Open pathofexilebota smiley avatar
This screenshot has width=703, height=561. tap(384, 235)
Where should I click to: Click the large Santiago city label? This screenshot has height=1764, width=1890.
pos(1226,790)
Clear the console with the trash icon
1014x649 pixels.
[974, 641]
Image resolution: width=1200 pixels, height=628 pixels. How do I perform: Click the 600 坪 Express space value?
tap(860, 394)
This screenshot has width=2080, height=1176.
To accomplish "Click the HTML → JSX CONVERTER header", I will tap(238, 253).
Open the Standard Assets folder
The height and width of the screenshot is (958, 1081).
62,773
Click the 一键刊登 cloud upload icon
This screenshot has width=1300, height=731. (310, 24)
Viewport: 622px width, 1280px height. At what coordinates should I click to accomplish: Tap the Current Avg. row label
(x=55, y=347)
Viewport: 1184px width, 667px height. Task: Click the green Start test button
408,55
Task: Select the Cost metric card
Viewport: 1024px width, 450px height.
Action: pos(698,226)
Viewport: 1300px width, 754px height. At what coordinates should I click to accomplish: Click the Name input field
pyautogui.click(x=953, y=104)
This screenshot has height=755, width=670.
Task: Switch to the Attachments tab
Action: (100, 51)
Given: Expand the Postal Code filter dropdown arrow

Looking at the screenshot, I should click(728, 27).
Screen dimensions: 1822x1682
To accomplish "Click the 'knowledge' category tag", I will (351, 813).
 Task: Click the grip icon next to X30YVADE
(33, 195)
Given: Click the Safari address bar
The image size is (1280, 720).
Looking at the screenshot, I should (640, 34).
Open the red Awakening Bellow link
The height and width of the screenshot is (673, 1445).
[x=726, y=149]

━━━━

> _Task instructions_: This exercise requires the entries above to be restated exactly.

> _Finished exercise_:
Open pathofexilebota smiley avatar
This screenshot has width=703, height=561. tap(384, 235)
Where should I click to: Click the large Santiago city label? This screenshot has height=1764, width=1890.
pos(1226,790)
Clear the console with the trash icon
1014x649 pixels.
[974, 641]
Image resolution: width=1200 pixels, height=628 pixels. How do I perform: Click the 600 坪 Express space value?
tap(860, 394)
This screenshot has width=2080, height=1176.
To accomplish "Click the HTML → JSX CONVERTER header", I will tap(238, 253).
Open the Standard Assets folder
The height and width of the screenshot is (958, 1081).
62,773
Click the 一键刊登 cloud upload icon
This screenshot has width=1300, height=731. (310, 24)
Viewport: 622px width, 1280px height. At what coordinates should I click to accomplish: Tap the Current Avg. row label
(x=55, y=347)
Viewport: 1184px width, 667px height. Task: Click the green Start test button
408,55
Task: Select the Cost metric card
Viewport: 1024px width, 450px height.
Action: pos(698,226)
Viewport: 1300px width, 754px height. At what coordinates should I click to accomplish: Click the Name input field
pyautogui.click(x=953, y=104)
This screenshot has height=755, width=670.
Task: Switch to the Attachments tab
Action: (100, 51)
Given: Expand the Postal Code filter dropdown arrow

Looking at the screenshot, I should click(728, 27).
Screen dimensions: 1822x1682
To accomplish "Click the 'knowledge' category tag", I will (351, 813).
 Task: Click the grip icon next to X30YVADE
(33, 195)
Given: Click the Safari address bar
The image size is (1280, 720).
Looking at the screenshot, I should (640, 34).
Open the red Awakening Bellow link
The height and width of the screenshot is (673, 1445).
[x=726, y=149]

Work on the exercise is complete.